Steve Reich concert in Millennium Park

Composer Steve Reich turns 75 on Oct. 3, and musical ensembles have been celebrating that landmark birthday this year by performing Reich’s music. Two estimable new music groups based in Chicago, eighth blackbird and Third Coast Percussion, joined forces and brought in assorted friends to play three pieces by Reich Monday (Aug. 22) at the Jay Pritzker Pavilion in Millennium Park. It was a magnificent way for Millennium Park to wrap up this summer’s series of “Dusk Variations” concerts.

The four members of Third Coast Percussion started out the evening with Reich’s Mallet Quartet, which was followed by a mixed ensemble playing the Double Sextet (with two sets of musicians on flute, cello, violin, cello, piano and vibraphone) — a piece that Reich won the Pulitzer Prize for, after eighth blackbird played its world premiere.

But the main attraction was the hourlong composition in the second half of the concert, Reich’s seminal masterpiece Music for 18 Musicians. The interlocking, interwoven patterns of notes rising up from the Pritzker stage sounded like a living organism, a whole greater than the sum of its parts — although it was fascinating to focus in on the individual parts as well.
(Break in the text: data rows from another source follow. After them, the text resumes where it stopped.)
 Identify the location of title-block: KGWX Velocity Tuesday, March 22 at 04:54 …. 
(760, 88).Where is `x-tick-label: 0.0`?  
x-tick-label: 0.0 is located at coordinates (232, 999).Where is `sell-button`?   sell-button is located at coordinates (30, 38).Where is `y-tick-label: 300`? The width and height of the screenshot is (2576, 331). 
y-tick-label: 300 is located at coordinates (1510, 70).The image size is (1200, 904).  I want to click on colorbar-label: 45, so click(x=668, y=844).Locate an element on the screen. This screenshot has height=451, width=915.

The music of Reich and other minimalists such as Philip Glass has a mechanical quality, evoking electronica as well as old wind-up music boxes, but a live performance is never completely mechanical. On Monday evening, the precision of the playing was impressive, but it was the human quality of how those notes meshed together without ever being completely robotic that made Reich’s music sound so sublime.